Ed è proprio il suddetto Ed e la sua musica che sembrano aver influenzato la nuova produzione di Sondre. Lo stile viene conservato: c’è sempre quindi una predilizione per un beat un po’ retrò, alla beatles per cercare riferimenti nel passato, o alla Alfie/E.Smith
/BDB per cercarli nel presente (anche se il disco che più si avvicina a Faces Down è Into the sun di Sean Lennon), ma il sound generale dell’album è totalmente diverso. La batteria è vera (mentre l’altra puzzava di campionato lontano un miglio) e gli strumenti prendono spazio.

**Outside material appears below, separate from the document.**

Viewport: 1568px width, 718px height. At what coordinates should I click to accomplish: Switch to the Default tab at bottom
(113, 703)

Tutte le canzoni si basano sempre su un ben saldo ed efficace guitar based pop, di stampo Heckeriano, ma invece delle batterie elettroniche e delle chitarre spoglie del precedente entrano in gioco ottoni, fiati, slides, archi e piano. Certo non c’è tutto questo dispiego di mezzi per ogni traccia. Come detto in precedentza il punto di forza è la semplicità o “pulizia del suono”, e la nuova veste d’arrangiamento si adatta bene a questa regola non essendo mai invasiva o opprimente.
Il risultato è ottimo: Stupid memory, it’s too late, days Are Over… tutte belle canzoni, fresche, allegre e frizzanti come lui è solito scrivere.

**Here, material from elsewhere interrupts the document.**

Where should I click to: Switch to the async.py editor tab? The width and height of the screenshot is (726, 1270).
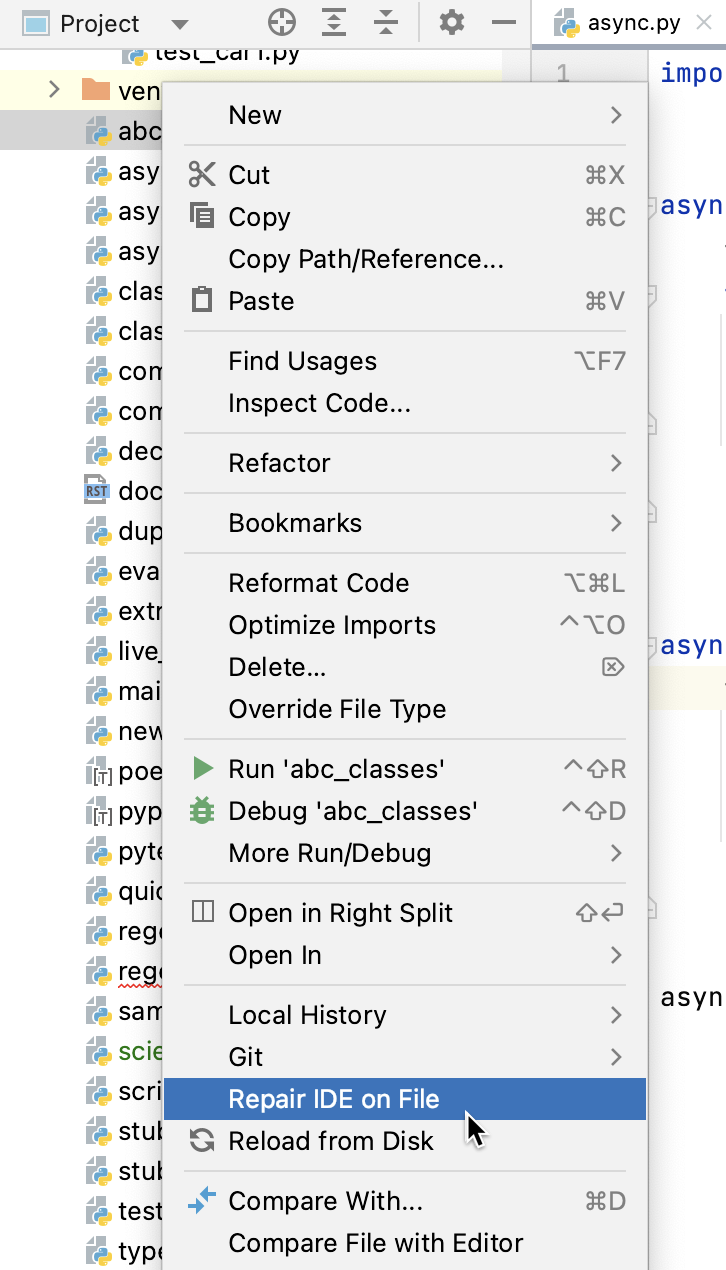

Il problema maggiore è che ora Sondre ha perso il suo “marchio di riconoscibilità”. Maturando si è tuffato in quella mischia di compositori/cantautori che hanno tutti questo sound un po’ indie acustico, un po’ pop e un po’ folk e se si scomodano nomi come quelli citati sopra (Alfie e Badly Drawn boy) più gli emergenti Rice e Wainwright il confronto non regge. Prevedo quindi vita difficile per questa nuova release…E dire che bastava vedere lo stesso Ed Harcourt, e l’anonimità in cui è piombato il suo From Every Sphere per capire che non era proprio il caso di tuffarsi in quella mischia.
Forse era meglio mantenere il sound sixties, con la sua chitarra giocattolo (LA MITICA HOFNER!), anche perchè le canzoni che si prestavano c’erano anche (Track You Down, wet ground).